Source records:
·····
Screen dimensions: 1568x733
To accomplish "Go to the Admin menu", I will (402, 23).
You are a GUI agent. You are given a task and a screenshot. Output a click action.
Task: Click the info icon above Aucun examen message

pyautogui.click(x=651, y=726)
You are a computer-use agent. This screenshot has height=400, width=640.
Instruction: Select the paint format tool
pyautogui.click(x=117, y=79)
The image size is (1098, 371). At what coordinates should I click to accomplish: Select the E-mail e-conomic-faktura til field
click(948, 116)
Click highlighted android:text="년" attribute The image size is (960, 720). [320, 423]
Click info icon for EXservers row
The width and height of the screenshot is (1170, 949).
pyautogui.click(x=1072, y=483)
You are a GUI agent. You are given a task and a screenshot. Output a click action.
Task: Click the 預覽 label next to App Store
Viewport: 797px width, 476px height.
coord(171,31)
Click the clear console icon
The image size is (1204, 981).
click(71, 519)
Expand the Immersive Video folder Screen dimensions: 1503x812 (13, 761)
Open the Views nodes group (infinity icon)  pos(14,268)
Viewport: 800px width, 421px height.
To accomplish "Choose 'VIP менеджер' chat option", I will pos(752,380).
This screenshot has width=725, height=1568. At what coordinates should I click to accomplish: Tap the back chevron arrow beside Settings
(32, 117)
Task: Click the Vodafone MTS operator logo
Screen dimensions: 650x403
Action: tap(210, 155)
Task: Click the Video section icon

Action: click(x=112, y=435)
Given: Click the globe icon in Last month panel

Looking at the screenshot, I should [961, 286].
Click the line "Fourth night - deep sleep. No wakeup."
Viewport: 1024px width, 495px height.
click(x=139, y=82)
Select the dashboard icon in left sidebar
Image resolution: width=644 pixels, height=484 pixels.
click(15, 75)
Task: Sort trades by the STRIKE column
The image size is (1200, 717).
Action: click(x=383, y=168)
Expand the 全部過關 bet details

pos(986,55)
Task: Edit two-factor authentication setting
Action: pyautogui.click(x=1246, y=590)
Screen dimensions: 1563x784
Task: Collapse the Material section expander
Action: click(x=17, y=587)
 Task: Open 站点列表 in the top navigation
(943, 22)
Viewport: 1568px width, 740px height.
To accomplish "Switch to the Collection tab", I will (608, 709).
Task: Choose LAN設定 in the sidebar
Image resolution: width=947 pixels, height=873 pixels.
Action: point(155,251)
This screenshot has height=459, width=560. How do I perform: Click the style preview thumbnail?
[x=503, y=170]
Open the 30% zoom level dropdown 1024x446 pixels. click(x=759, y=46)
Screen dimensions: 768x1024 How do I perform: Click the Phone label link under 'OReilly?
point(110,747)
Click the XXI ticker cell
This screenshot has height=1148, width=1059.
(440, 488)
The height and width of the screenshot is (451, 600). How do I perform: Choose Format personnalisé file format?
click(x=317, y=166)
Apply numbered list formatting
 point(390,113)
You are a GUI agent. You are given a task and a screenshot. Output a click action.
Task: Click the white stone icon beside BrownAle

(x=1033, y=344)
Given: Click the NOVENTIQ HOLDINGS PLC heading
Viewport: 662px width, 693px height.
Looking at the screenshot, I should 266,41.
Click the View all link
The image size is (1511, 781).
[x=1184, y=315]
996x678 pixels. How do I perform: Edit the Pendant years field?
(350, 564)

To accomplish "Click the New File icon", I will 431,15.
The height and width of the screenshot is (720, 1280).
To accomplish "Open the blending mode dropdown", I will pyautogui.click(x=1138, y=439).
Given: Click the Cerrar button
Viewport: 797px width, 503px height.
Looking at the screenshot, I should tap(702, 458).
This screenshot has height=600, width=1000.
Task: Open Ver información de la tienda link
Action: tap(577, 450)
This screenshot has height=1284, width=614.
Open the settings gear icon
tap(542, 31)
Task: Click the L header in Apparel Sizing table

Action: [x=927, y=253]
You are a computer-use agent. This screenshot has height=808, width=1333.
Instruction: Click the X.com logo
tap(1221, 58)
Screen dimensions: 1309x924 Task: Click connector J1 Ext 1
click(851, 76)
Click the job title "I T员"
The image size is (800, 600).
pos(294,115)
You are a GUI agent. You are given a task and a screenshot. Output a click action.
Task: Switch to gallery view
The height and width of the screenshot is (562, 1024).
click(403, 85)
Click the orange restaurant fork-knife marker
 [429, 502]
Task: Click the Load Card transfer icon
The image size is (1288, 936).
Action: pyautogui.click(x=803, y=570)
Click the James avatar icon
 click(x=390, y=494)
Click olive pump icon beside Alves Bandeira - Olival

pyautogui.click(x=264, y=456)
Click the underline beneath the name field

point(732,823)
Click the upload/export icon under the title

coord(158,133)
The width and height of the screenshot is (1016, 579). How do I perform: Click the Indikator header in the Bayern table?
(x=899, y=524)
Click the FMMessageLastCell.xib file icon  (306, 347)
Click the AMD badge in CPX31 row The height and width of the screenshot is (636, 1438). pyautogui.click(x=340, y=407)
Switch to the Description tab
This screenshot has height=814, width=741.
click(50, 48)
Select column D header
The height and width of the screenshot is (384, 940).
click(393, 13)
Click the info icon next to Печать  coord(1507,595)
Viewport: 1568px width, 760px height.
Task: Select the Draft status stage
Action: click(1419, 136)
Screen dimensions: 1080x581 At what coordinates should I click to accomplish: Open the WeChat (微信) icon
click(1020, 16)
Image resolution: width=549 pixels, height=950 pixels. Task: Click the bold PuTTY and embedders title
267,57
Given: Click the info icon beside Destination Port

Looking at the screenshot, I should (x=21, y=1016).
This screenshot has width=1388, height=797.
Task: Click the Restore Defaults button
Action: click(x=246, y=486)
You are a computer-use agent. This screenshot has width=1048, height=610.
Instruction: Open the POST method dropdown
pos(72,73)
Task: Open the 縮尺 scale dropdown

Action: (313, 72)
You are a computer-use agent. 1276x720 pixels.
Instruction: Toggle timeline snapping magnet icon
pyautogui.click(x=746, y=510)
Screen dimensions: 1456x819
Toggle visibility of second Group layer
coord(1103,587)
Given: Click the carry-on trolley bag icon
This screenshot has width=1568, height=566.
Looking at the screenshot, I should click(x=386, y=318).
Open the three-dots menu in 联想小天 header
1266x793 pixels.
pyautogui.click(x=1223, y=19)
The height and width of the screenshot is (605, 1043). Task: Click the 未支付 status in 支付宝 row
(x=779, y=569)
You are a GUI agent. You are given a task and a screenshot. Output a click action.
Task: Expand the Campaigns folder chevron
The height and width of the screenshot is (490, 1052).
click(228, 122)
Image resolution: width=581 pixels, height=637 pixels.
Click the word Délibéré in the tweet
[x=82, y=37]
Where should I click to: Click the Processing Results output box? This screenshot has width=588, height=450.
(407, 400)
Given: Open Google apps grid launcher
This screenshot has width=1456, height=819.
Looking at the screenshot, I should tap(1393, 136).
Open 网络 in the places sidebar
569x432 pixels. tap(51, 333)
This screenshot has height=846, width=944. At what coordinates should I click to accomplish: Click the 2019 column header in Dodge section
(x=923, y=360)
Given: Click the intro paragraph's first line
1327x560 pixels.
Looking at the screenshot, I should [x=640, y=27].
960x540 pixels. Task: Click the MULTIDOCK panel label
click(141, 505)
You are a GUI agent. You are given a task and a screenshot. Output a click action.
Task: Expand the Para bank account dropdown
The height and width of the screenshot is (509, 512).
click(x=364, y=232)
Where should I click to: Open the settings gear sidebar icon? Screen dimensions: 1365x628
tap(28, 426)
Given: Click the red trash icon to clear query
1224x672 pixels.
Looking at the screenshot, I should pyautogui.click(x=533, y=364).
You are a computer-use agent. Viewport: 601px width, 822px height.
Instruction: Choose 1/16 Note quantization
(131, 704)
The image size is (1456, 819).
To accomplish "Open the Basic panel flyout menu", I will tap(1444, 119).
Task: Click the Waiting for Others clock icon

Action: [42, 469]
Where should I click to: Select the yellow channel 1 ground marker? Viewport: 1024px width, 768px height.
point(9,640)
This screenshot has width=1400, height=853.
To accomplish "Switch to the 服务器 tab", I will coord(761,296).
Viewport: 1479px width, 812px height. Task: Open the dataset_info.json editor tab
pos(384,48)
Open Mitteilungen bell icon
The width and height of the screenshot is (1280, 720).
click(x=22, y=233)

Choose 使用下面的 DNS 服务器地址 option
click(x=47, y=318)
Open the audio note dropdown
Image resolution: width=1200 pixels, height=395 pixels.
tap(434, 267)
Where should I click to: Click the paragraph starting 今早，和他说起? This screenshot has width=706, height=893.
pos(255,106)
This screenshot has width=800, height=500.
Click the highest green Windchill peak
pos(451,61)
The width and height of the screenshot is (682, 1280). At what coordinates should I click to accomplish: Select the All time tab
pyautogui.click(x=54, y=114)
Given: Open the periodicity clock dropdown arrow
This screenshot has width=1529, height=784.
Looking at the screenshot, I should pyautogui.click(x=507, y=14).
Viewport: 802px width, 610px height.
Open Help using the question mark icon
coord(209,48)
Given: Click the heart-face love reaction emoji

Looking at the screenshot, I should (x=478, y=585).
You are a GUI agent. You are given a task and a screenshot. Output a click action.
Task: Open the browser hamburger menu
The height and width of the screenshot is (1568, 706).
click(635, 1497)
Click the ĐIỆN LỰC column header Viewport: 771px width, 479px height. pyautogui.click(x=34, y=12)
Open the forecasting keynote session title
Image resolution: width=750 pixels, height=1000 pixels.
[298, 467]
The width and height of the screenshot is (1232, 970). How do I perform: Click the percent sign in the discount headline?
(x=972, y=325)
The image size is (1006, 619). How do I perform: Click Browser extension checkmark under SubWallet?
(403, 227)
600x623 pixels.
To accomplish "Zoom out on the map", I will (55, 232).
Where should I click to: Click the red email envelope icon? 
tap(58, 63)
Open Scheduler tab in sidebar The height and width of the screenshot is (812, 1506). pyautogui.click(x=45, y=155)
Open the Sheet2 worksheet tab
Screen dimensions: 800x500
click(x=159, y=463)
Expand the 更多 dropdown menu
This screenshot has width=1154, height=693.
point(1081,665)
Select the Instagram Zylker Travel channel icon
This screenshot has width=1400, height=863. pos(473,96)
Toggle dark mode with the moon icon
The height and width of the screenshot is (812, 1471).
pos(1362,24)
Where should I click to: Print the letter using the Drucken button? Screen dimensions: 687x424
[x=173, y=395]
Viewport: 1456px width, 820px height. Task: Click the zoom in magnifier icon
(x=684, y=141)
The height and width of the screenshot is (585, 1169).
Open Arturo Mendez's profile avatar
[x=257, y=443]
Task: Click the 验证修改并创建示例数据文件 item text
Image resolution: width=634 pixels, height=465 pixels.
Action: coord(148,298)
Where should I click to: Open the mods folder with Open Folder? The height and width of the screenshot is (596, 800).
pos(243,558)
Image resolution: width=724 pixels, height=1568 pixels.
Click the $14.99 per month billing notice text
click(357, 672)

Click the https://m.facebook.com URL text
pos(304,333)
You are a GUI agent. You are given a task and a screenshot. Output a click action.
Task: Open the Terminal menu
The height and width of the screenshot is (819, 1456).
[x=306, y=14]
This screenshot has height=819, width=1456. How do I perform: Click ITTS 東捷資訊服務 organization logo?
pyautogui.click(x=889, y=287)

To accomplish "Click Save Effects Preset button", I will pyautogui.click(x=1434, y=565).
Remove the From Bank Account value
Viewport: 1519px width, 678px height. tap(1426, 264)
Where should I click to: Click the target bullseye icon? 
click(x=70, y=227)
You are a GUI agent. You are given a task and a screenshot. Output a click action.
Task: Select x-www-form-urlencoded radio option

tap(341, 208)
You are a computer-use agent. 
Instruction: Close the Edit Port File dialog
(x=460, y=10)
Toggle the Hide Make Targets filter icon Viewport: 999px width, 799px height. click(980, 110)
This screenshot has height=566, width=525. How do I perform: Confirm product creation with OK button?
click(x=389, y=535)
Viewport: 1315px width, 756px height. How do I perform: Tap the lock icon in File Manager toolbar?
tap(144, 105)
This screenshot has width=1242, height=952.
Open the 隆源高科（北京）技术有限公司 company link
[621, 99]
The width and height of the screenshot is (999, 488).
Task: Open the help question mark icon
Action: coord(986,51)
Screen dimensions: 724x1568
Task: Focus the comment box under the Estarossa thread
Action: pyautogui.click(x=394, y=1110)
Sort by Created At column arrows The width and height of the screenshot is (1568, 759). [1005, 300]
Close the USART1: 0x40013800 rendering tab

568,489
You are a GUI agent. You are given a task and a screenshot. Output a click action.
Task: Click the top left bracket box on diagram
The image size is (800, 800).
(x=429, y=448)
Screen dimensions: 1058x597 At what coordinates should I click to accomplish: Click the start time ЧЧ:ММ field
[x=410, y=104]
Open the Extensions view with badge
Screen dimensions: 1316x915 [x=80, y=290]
·····
REQUEST:
Count the lines of the data that contain the word "folder". Reply with the number only.

TASK RESULT:
3